Er wird versuchen sich als jemand darzustellen, der versucht, Frieden zu schaffen – so wie in seiner Ansprache am Dienstag. Er wird sich als der David im Kampf gegen den amerikanischen Goliath zeigen und den USA die Schuld an den Verhältnissen seines Landes geben, an der Teilung Nord- und Südkoreas sowie der ökonomischen Schieflage, die ihn abhängig von wirtschaftlichen Zuwendungen macht. Diese Argumentationslinie fährt Nordkorea seit langem und ist damit auch durchaus erfolgreich. Sein Hauptziel muss es jedoch sein, Südkorea als Sponsoren zu gewinnen.
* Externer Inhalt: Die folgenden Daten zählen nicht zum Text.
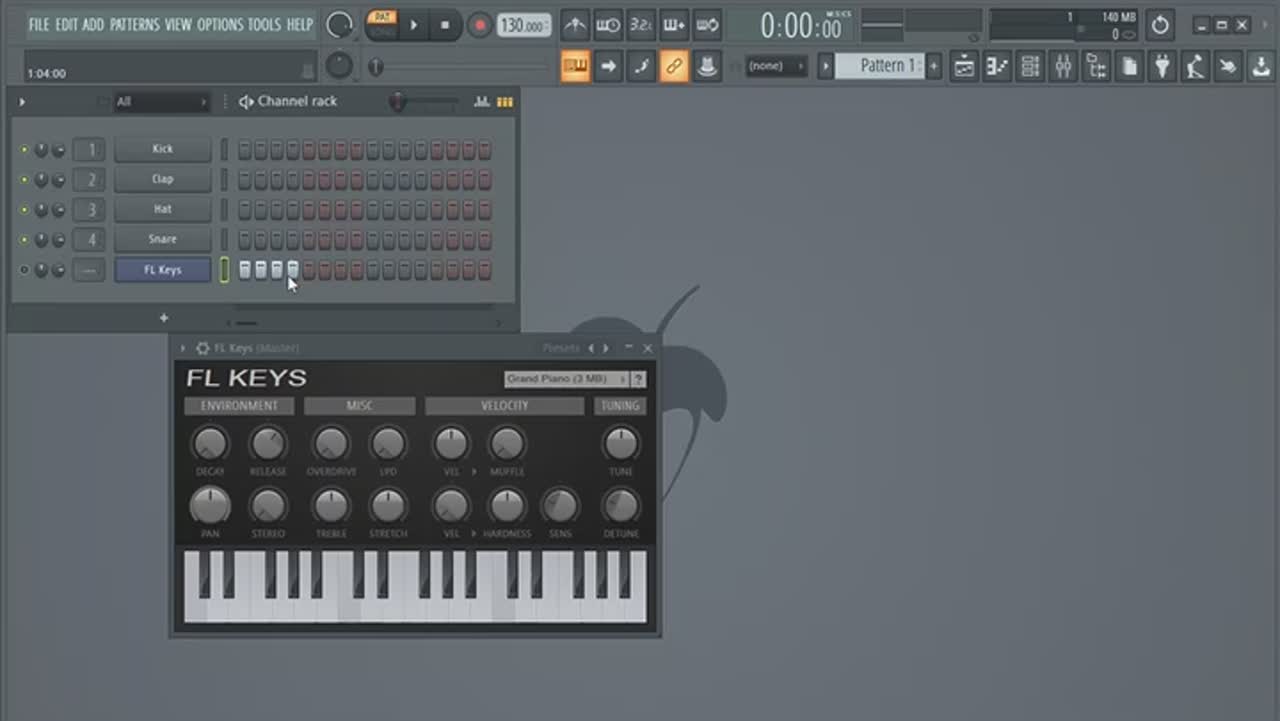This screenshot has height=721, width=1280.
Task: Open the Mixer from the toolbar
Action: click(x=1063, y=66)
Welches Interesse hat Südkorea, sich auf diese Rolle einzulassen?
Nordkorea ist ein großer Unruheherd in Nordostasien. Wir erinnern uns: 2010 hat Nordkorea das südkoreanische Kriegsschiff Cheonan versenkte und die Insel Yeonpyeong beschossen. Und Nordkorea hat viele weitere Möglichkeiten, militärisch aggressiv tätig zu werden. Wenn sich Südkorea durch Dialoge und Kooperationen die Stabilität auf der Halbinsel erkaufen kann, wird man es tun. Das ist immer noch kostengünstiger und politisch zielführender als die Konfrontationspolitik der vergangenen Jahre.
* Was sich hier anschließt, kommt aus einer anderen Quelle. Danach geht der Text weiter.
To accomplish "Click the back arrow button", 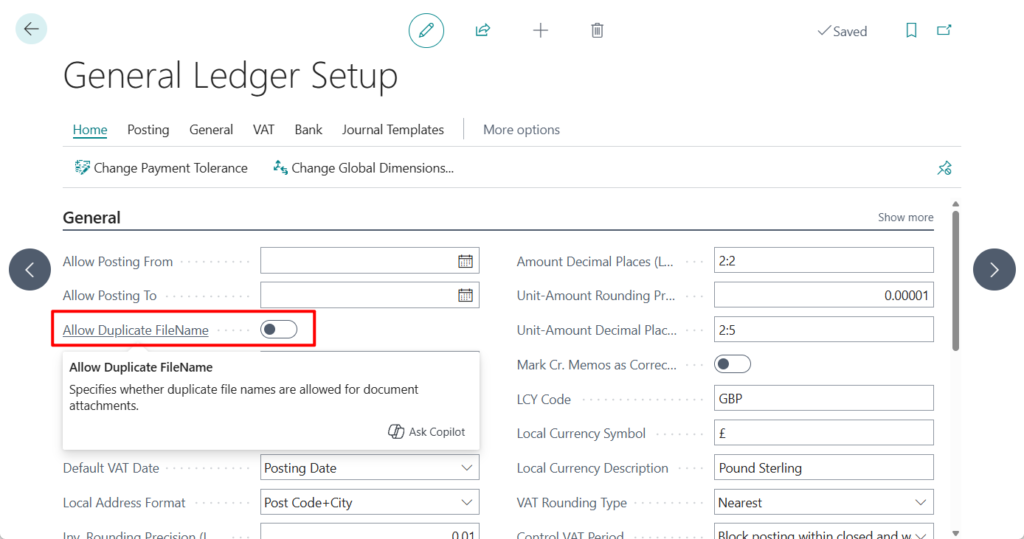I will (x=31, y=29).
Im Februar löst Park Geun-hye Präsident Lee Myung-bak ab. Im Wahlkampf kündigte Frau Park bereits an, stärker mit Nordkorea zusammenarbeiten zu wollen. Wie schnell wird es zu Gesprächen kommen?
Möglicherweise finden bereits erste Gespräche hinter verschlossenen Türen statt. Substanziell kann jedoch erst nach ihrem Amtsantritt im Februar etwas geschehen. Was genau herauskommen wird, lässt sich noch nicht sagen. Frau Park ist dafür bekannt, sich mit einem relativ kleinen Beraterkreis zu umgeben und Entscheidungen hinter verschlossenen Türen zu treffen. Fest steht, dass sie auf Diplomatie und Gespräche setzen wird und sich nicht wie ihr Vorgänger Lee Myung-bak mit selbst erklärten Konditionalitäten ihren Handlungsspielraum unnötig einengen wird.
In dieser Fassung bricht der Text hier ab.